PROBLEM DESCRIPTION
Pick out each line in the item-finding records below that contains the word "what", and copy those lines.

Item-finding records:
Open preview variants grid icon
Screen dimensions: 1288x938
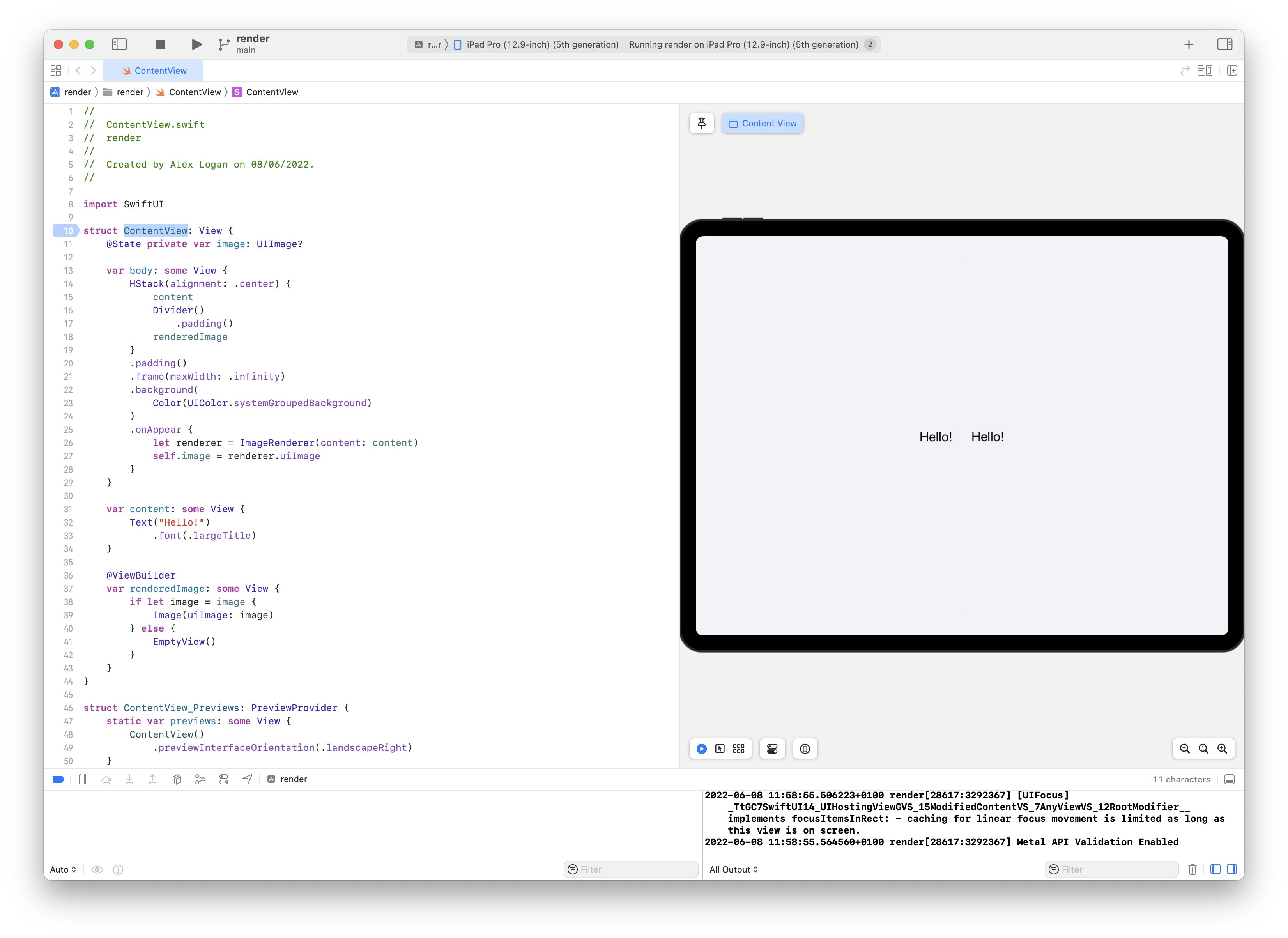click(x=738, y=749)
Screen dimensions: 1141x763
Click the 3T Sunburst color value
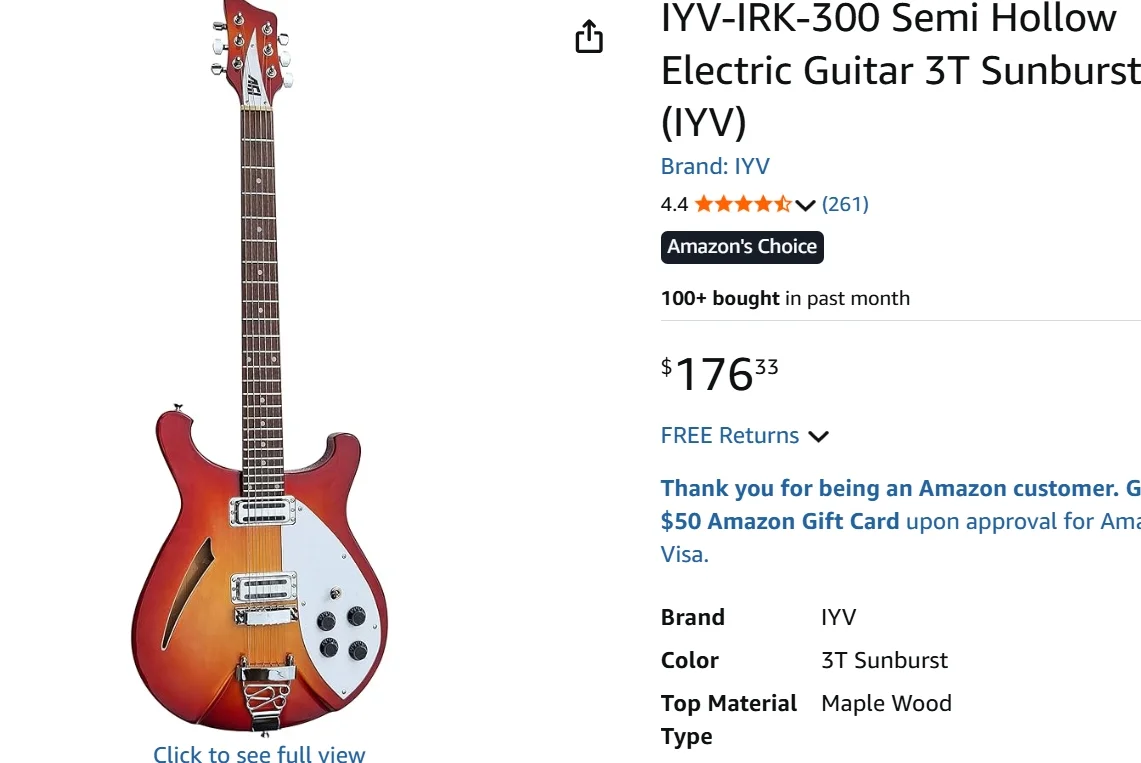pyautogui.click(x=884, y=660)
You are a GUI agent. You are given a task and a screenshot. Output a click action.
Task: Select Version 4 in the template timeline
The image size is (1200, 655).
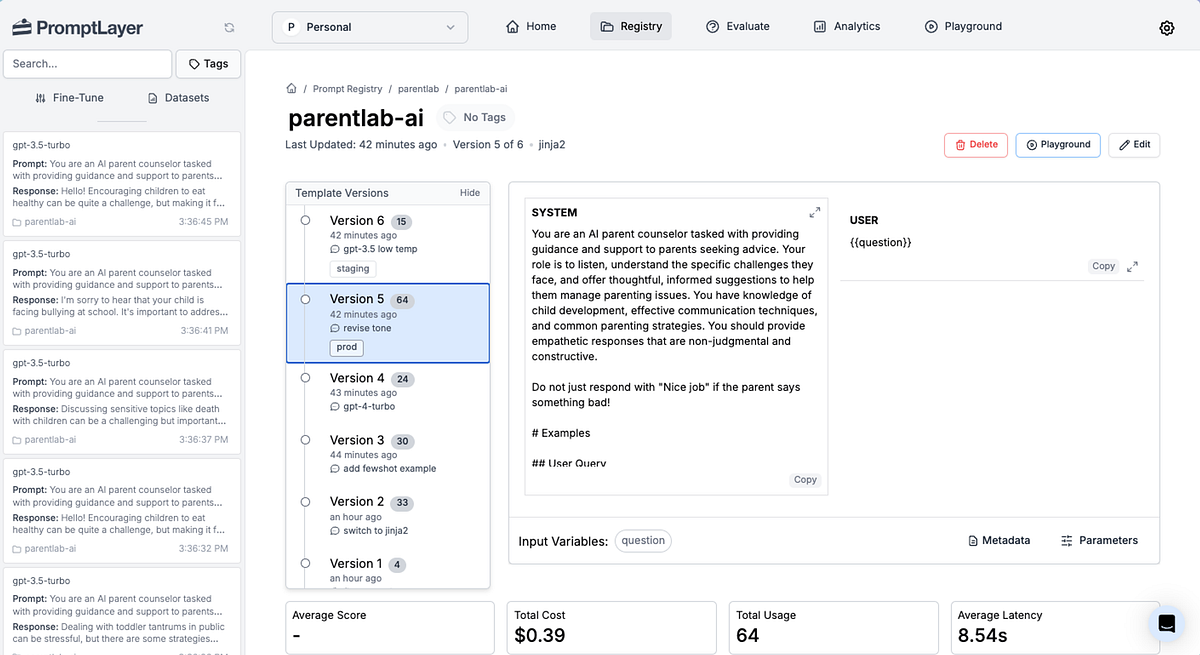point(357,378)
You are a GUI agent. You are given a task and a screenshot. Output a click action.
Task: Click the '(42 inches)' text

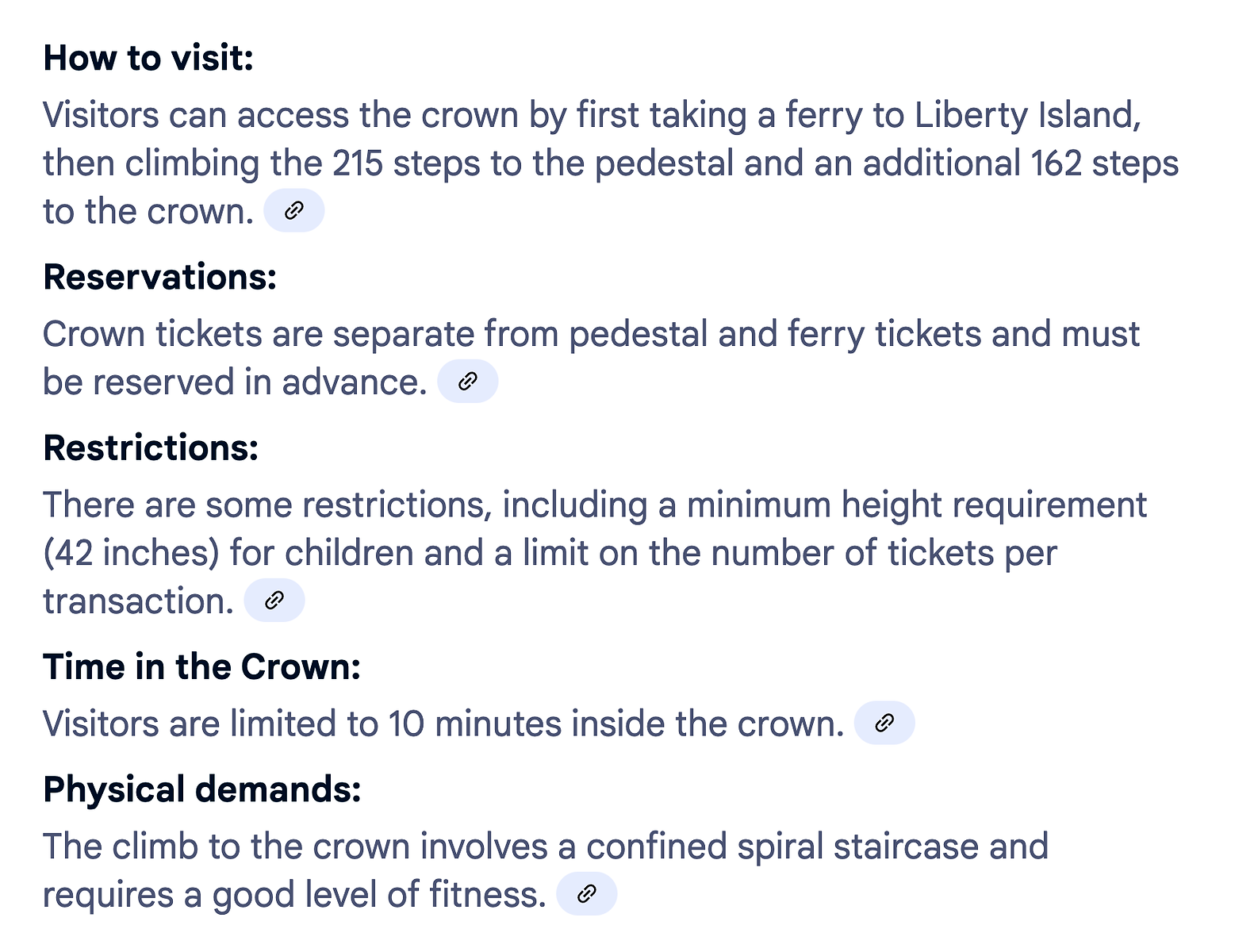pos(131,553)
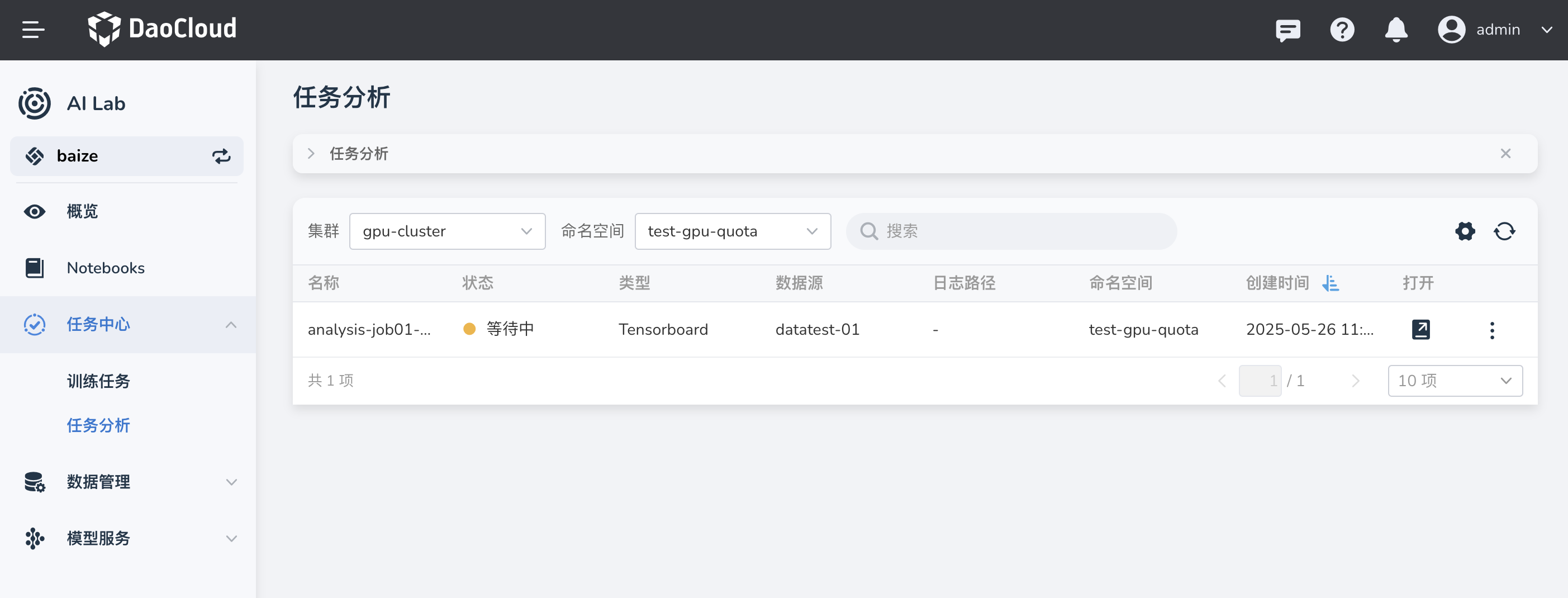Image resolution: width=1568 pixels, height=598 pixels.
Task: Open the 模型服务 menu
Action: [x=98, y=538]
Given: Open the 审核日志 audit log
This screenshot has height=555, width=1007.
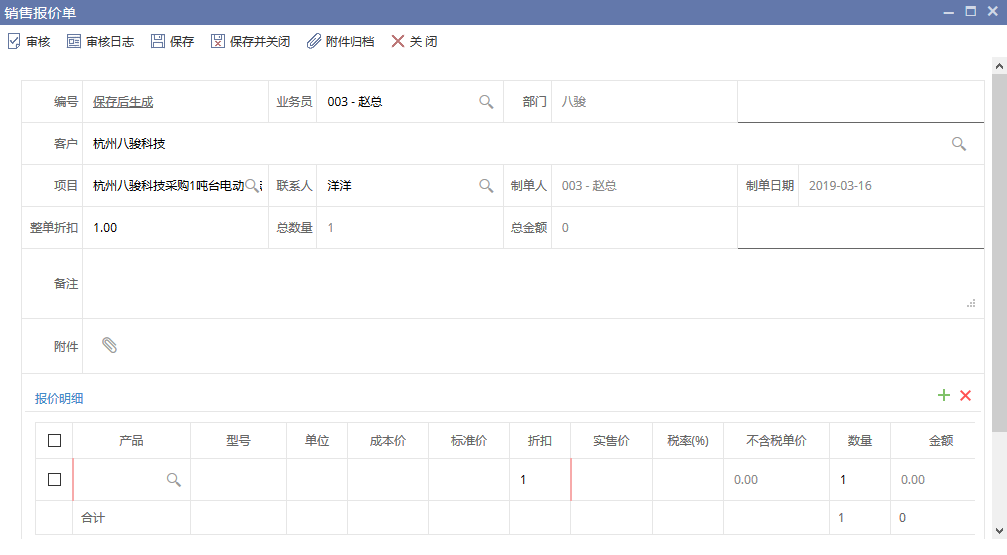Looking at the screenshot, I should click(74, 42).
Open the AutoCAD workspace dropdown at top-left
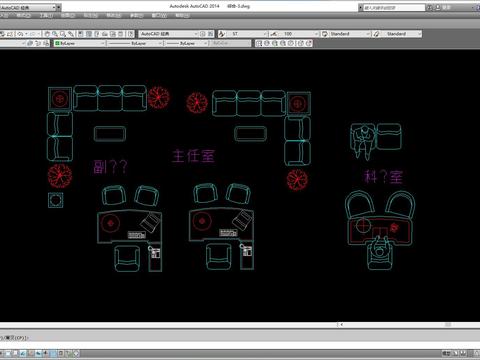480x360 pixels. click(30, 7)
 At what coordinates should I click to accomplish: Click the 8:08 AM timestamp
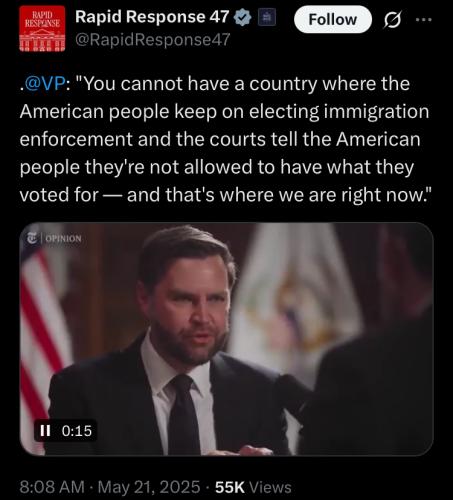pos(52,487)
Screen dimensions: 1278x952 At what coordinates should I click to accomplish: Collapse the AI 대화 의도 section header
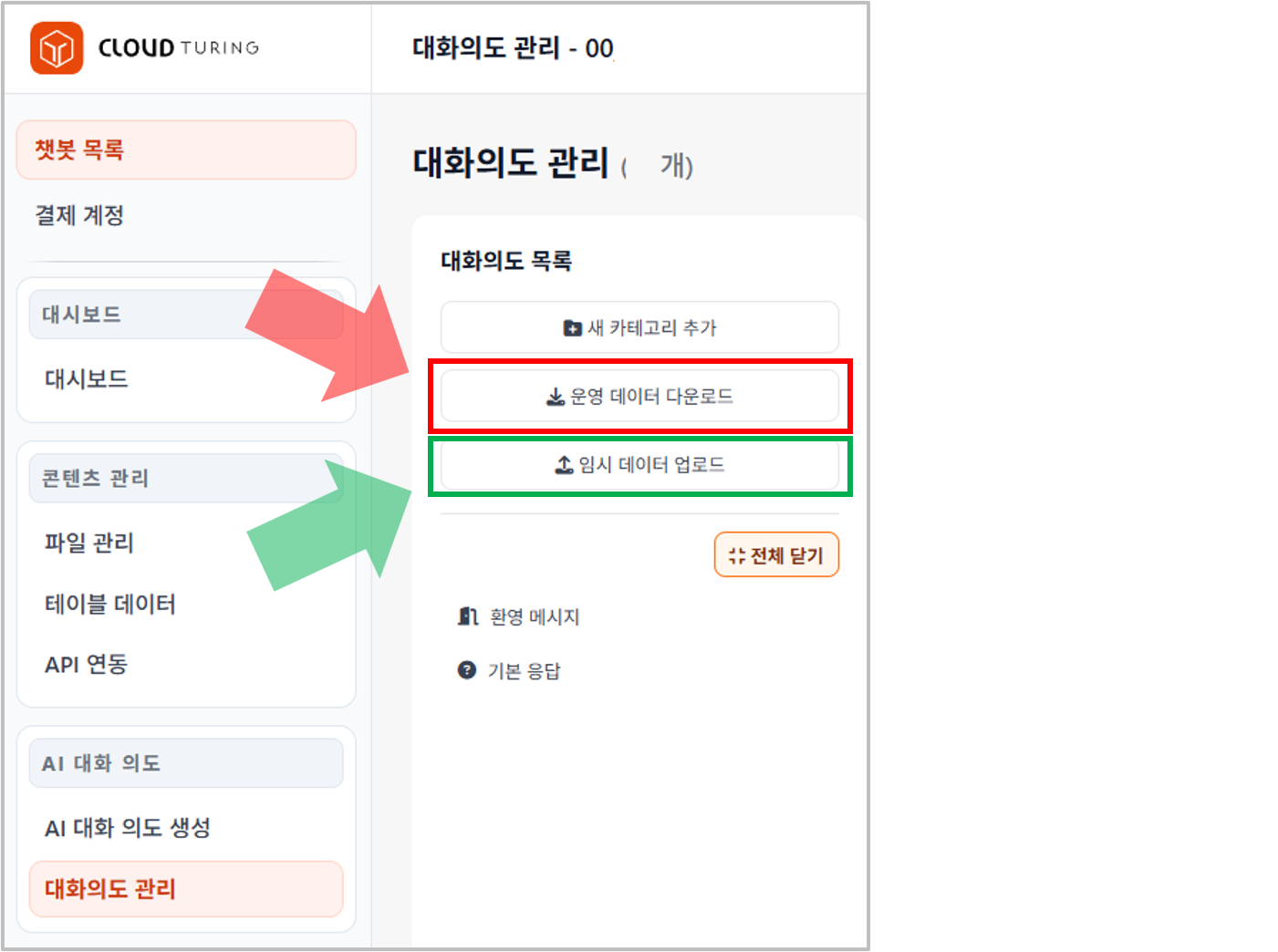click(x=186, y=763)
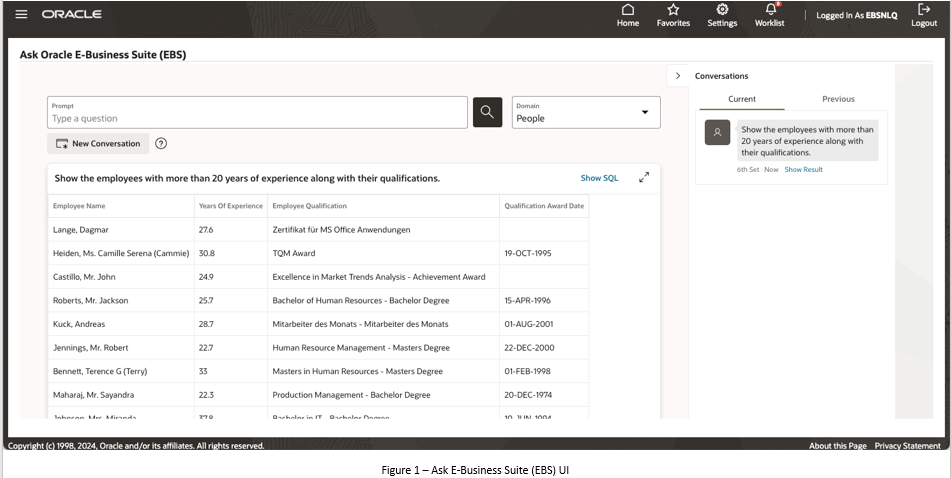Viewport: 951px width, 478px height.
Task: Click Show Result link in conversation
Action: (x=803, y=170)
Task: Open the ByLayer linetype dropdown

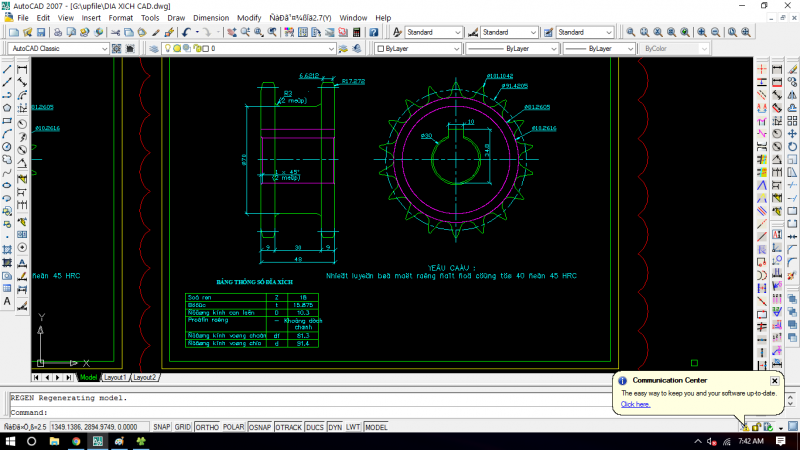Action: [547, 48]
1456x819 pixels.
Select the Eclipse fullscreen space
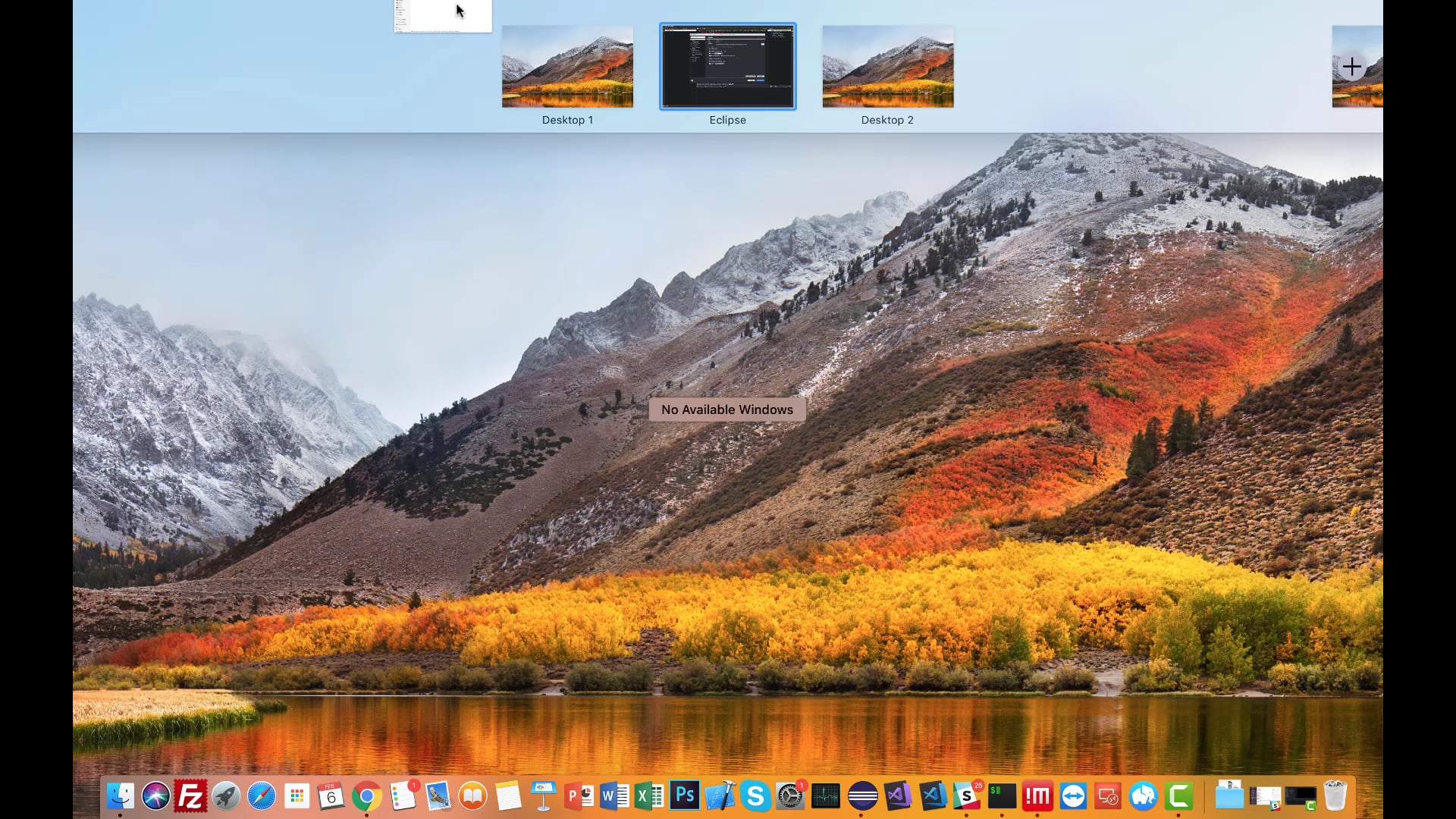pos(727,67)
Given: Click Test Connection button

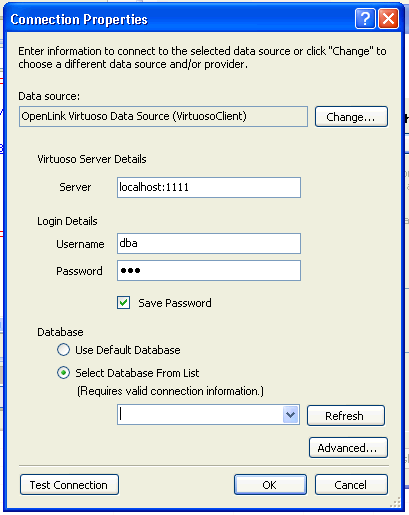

EXPECTED ANSWER
 At what coordinates should I click to accomplish: Click the 8:08 AM timestamp
Screen dimensions: 1278x952 At what coordinates should I click to accomplish: Collapse the AI 대화 의도 section header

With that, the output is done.